D.C. houses of worship compete for preservation funds

By Adelle M. Banks

WASHINGTON (RNS) Four Washington houses of worship are in the running to receive preservation grants in a campaign launched Wednesday (April 24) by American Express and the National Trust for Historic Preservation.

District of Columbia-area residents can vote online through May 10 at the Partners in Preservation website for their favorite among 24 historic buildings and landmarks, which are in the running for $1 million in funding. They include the Washington National Cathedral, for post-earthquake interior work; All Souls Church Unitarian, for renovation of a bell tower crafted by the son of Paul Revere; and Metropolitan African Methodist Episcopal Church and Sixth and I Historic Synagogue, both of which have stained glass windows in need of renovation.

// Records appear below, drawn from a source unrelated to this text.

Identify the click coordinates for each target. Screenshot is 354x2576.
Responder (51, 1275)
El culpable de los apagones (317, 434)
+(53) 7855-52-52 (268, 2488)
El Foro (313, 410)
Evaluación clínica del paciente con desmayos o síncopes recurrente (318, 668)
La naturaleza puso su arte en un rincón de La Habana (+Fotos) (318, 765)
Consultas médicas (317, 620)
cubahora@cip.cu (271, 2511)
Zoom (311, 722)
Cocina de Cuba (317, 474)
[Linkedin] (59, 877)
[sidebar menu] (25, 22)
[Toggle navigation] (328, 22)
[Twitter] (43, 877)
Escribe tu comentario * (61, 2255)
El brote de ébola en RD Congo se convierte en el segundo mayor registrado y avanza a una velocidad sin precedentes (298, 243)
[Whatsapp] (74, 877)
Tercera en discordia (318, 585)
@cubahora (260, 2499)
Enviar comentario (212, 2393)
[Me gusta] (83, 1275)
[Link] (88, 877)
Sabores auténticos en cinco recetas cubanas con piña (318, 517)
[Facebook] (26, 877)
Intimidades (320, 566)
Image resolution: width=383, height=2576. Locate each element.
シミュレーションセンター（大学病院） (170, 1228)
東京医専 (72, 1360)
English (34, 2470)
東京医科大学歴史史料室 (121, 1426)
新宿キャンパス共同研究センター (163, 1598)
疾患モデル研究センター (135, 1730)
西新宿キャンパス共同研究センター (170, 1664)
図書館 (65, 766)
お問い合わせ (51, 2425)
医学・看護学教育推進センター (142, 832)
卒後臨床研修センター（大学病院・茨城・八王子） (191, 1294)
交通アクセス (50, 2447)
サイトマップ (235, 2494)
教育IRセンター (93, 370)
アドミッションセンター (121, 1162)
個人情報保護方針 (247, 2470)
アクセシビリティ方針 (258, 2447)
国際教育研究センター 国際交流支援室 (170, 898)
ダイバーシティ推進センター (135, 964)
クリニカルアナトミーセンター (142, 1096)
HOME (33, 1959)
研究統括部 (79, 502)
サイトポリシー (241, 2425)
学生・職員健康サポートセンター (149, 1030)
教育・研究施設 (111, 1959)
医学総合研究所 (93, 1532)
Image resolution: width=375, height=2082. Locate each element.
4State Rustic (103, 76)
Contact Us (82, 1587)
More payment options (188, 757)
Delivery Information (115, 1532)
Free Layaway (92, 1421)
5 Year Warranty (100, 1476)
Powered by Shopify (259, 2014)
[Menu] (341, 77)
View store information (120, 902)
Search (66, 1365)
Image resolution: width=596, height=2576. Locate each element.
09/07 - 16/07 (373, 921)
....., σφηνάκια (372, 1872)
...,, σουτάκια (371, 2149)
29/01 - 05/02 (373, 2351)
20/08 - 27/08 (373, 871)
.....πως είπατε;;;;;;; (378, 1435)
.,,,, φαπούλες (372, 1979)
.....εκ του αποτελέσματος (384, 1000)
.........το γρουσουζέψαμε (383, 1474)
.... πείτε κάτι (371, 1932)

Other D.C.-area contenders include the dining room at George Washington’s Mount Vernon estate, the popular Iwo Jima Marine Corps memorial and Congressional Cemetery.

American Express has committed $9 million to the initiative, which has aided historic landmarks in seven other cities since 2006.

“We’ve had great success engaging religious site communities,” said Caitlin Lowie, spokeswoman for American Express. “Three cities had religious institutions be the top vote winner.”

In 2006, First Church of Christ, Scientist in Berkeley, Calif., won the popular vote in the San Francisco Bay Area. In the 2011 Twin Cities competition, the Basilica of St. Mary was the most popular. And last year, Congregation Beth Elohim in Brooklyn, N.Y., was one of the top vote-getters in the New York City campaign and was awarded $250,000 for restoration of its stained glass windows.

Stephanie Meeks, president and CEO of the Washington-based National Trust for Historic Preservation, said the campaign’s goal is “for everyday citizens to cast votes for places that they care about and to kind of vote with their feet about which places in their community they value the most.”

Adelle M. Banks is production editor and a national correspondent at RNS.